As a mother, I would do anything to spare my children unnecessary pain. Any parent knows the instinct to shield their child and the desire to absorb their suffering whenever possible. In many ways, this is what defines parenthood: the adult’s willingness to ‘suffer for’ a child’s good. Surrogacy, on the other hand, begins with a willingness to make a child suffer to alleviate an adult’s pain. That is why I cannot accept surrogacy in any form – not for heterosexual or same-sex couples, nor for single people. It is wrong in principle.
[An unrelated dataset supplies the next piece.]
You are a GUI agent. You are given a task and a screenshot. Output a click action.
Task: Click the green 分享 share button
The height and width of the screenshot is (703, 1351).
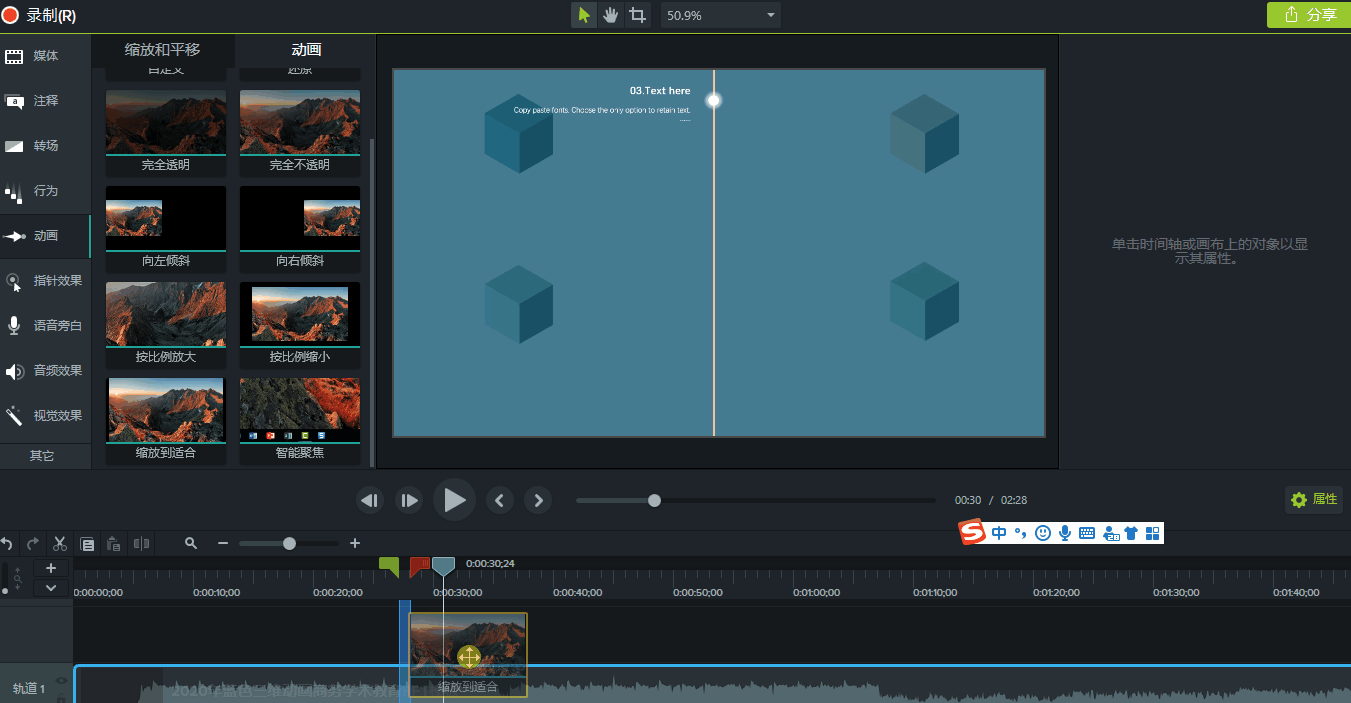(1308, 15)
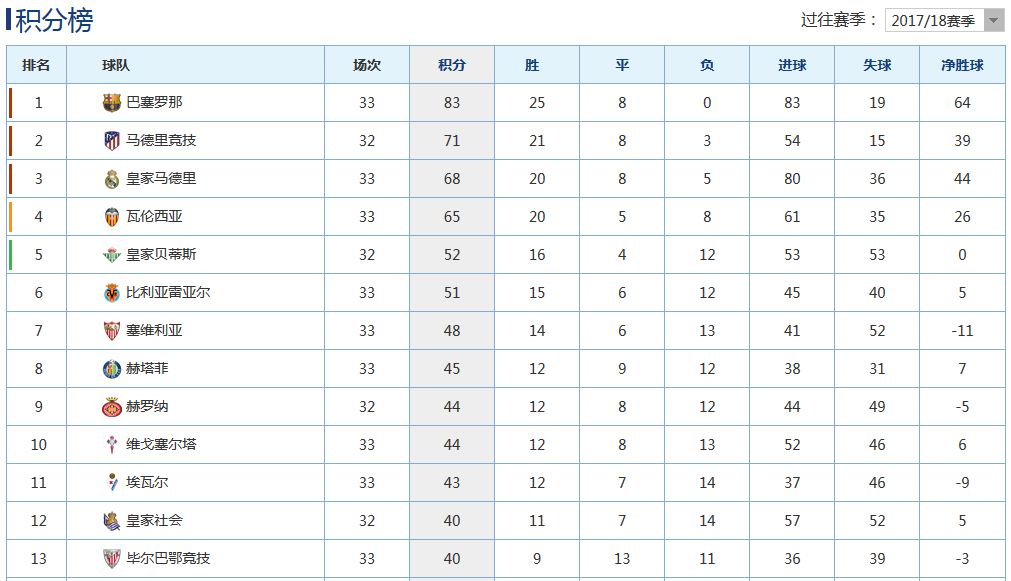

A baby does not ‘have’ a mother the way one has a favourite teddy that can be substituted. The baby and the woman who has carried and birthed that child exist in a profound unity. For nine months, the child’s entire world has been one particular body, one heartbeat, one voice. At birth, that bond does not evaporate; every fibre of their being longs for nothing more than to deepen it. From the moment of birth, and in the days and weeks that follow, a baby’s sense of self is bound up with the mother’s. To remove a newborn from the only mother they have known, sometimes within minutes or hours of birth, is not just a parting of two separate individuals. They are, in a real sense, one. Ripping them apart has a deep impact on the formation of that baby’s very sense of self and safety.
Scars
Early separation of a baby from their mother can leave lasting scars on the child’s emotional development. Surrogacy chooses to inflict this wound intentionally, leaving a void that is never fully filled. Many spend their lives circling this absence, longing for a connection that they were never allowed to keep. Even a loving bond with commissioning parents cannot fill that exact space, because it was not forged through the same biological, hormonal and neurological processes that would take place in the arms of the woman who nurtured their life within her.
We would rightly recoil at the idea of tearing a toddler from his mother’s arms. But we justify doing the same to a newborn as an act of love, so long as the adults involved have longed hard enough for that child. Of course, men and women who cannot have children deserve real compassion. But we should never seek to heal adult wounds by asking our children to bear our pain for us.
The willingness of would-be parents to commit such an intentional inversion should disqualify, not qualify, them for parenthood”
By planning the severing of a child’s first and most important relationship, surrogacy normalises making a child suffer to soothe an adult’s pain. This is an inversion of the parent-child relationship. The willingness of would-be parents to commit such an intentional inversion should disqualify, not qualify, them for parenthood. If I am willing to put my desire for a child above that child’s most basic need, have I really grasped what it means to be a parent at all?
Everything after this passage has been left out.